**YOUR GOAL**
The answer should be the lines from the one with "(512) 237-1444 (72, 2324)" through the final line of the entries, restated word for word.

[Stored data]
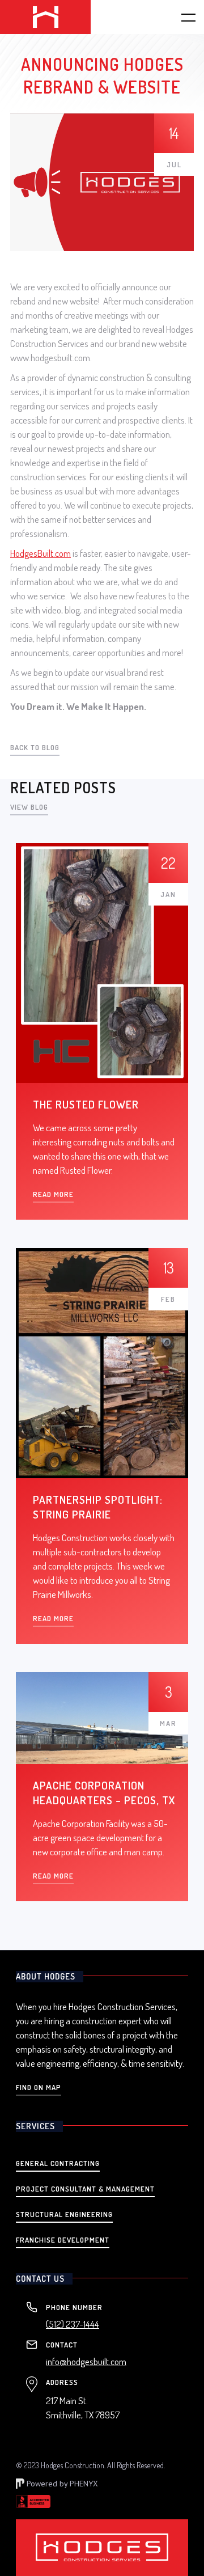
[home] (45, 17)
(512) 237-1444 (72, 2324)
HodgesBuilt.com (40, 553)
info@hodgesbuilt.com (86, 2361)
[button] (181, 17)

**ANSWER**
(512) 237-1444 (72, 2324)
HodgesBuilt.com (40, 553)
info@hodgesbuilt.com (86, 2361)
[button] (181, 17)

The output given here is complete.